I want to ask the user through a scanner class but I want this scanner to be in a method named readInput() and the output on a different method named writeOutput() using gett-setter
this is my code below:
public static void main(String[] args) {
Scanner sc = new Scanner(System.in);
LaboratoryExercise2 gro = new LaboratoryExercise2();
String[] SecondQuestion;
System.out.println("Select the item your purchasing.");
String Product1 = sc.nextLine();
System.out.println("Enter the Quantity and price separated by SPACE.");
SecondQuestion = sc.nextLine().split(" ");
int Quantity1 = Integer.parseInt(SecondQuestion[0]);
double Price1 = Double.parseDouble(SecondQuestion[1]);
double Amount1 = 0;
Amount1 = Quantity1 * Price1;
int Quantity = 0 + Quantity1;
double Amount = 0 + Amount1;
double Price = 0 + Price1;
I want the output of this to show on a different method
gro.setGrocery(Price, Quantity, Amount);
System.out.println("You've selected " + gro.getitemQuantity() + " " + Product1 + " " + "at " + " " +
gro.getitemPrice() + " each");
System.out.println("Amount due is " + gro.getamountDue());
This is my whole code:
import java.util.Scanner;
public class LaboratoryExercise2 {
private double itemPrice;
private int itemQuantity;
private double amountDue;
public void setGrocery(double newitemPrice, int newitemQuantity, double newamountDue) {
itemPrice = newitemPrice;
itemQuantity = newitemQuantity;
amountDue = newamountDue;
}
public double getitemPrice() {
return itemPrice;
}
public int getitemQuantity() {
return itemQuantity;
}
public double getamountDue() {
return amountDue;
}
public static void main(String[] args) {
Scanner sc = new Scanner(System.in);
LaboratoryExercise2 gro = new LaboratoryExercise2();
String[] SecondQuestion;
System.out.println("Select the item your purchasing.");
String Product1 = sc.nextLine();
System.out.println("Enter the Quantity and price separated by SPACE.");
SecondQuestion = sc.nextLine().split(" ");
int Quantity1 = Integer.parseInt(SecondQuestion[0]);
double Price1 = Double.parseDouble(SecondQuestion[1]);
double Amount1 = 0;
Amount1 = Quantity1 * Price1;
int Quantity = 0 + Quantity1;
double Amount = 0 + Amount1;
double Price = 0 + Price1;
gro.setGrocery(Price, Quantity, Amount);
System.out.println("You've selected " + gro.getitemQuantity() + " " + Product1 + " " + "at " + " " +
gro.getitemPrice() + " each");
System.out.println("Amount due is " + gro.getamountDue());
}
}
Piling all your code into main
is a bad idea.
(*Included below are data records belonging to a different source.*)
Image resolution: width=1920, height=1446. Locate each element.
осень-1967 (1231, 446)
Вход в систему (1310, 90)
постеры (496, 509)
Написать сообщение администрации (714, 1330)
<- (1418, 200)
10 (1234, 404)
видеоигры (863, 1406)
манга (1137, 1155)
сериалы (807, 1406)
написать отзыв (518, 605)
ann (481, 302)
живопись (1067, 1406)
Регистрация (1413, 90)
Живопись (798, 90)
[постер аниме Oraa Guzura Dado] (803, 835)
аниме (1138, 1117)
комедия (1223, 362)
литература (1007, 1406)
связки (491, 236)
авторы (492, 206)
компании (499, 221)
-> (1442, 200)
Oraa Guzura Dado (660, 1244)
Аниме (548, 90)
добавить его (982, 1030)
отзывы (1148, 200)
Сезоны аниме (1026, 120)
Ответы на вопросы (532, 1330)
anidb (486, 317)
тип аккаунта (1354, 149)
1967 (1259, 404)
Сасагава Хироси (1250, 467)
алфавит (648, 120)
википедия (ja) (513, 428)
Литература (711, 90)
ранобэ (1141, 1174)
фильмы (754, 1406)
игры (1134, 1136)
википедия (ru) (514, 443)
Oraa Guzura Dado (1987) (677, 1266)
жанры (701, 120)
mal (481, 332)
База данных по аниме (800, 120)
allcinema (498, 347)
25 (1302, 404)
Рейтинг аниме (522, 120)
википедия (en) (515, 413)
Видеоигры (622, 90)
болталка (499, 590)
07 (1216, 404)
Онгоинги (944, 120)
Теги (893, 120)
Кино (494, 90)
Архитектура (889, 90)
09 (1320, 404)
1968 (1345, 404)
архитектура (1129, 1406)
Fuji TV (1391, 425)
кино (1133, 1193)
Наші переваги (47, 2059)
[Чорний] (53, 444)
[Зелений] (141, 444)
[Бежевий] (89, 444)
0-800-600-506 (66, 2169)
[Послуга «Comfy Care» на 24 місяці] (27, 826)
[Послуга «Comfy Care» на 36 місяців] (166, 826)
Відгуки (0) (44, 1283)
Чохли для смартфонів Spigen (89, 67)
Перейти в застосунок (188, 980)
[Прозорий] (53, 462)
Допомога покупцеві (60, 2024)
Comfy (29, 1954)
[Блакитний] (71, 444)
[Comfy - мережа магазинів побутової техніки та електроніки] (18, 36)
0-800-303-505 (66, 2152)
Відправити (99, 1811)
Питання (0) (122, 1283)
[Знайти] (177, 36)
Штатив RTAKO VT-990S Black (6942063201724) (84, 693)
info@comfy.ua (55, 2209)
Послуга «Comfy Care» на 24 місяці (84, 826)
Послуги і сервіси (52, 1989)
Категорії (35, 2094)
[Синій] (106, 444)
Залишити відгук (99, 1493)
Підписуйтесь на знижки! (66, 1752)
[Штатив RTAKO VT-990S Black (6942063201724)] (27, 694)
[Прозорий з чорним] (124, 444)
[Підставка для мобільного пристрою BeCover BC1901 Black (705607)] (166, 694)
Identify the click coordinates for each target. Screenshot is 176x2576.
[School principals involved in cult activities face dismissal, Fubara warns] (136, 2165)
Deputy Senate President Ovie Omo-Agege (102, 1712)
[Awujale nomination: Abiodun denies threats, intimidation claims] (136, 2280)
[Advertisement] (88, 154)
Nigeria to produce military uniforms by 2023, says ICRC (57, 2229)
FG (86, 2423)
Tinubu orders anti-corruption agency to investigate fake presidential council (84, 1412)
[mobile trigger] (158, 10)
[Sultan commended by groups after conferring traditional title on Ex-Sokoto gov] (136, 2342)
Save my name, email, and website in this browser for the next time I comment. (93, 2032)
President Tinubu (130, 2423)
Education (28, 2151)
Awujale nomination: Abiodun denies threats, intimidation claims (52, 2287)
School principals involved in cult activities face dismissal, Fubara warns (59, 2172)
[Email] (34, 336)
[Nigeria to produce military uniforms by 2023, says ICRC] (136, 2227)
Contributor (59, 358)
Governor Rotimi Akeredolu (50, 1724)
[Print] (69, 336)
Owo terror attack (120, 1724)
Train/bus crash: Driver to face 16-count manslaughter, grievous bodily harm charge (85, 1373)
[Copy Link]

Java is object oriented, and main
, being static
, isn't.
The solution for sharing data between methods is usually to make a field.
class Main {
public static void main(String[] args) throws Exception {
new Main().go();
}
private Scanner scanner;
void go() throws Exception {
scanner = new Scanner(System.in);
scanner.useDelimiter("\\R");
int quantity = askInt("Enter the quantity: ");
}
private int askInt(String prompt) {
while (true) {
System.out.print(prompt);
if (scanner.hasNextInt()) return scanner.nextInt();
scanner.next(); // eat the non-int token
System.out.println("ERROR: Please enter an integer number.");
}
}
}
That's what virtually all command line java apps should look like: a one-liner main
method, no use of static
anywhere except main
, a scanner
field, set with the proper delimiter (\\R
, which means .nextX()
always reads one line worth of input; use .next()
to read an entire line. Don't call .nextLine()
, ever. nextLine()
and all the other next methods interact in nasty ways that make scanner useless or at least unwieldy and bugprone for command line 'prompting', which why you do it this way.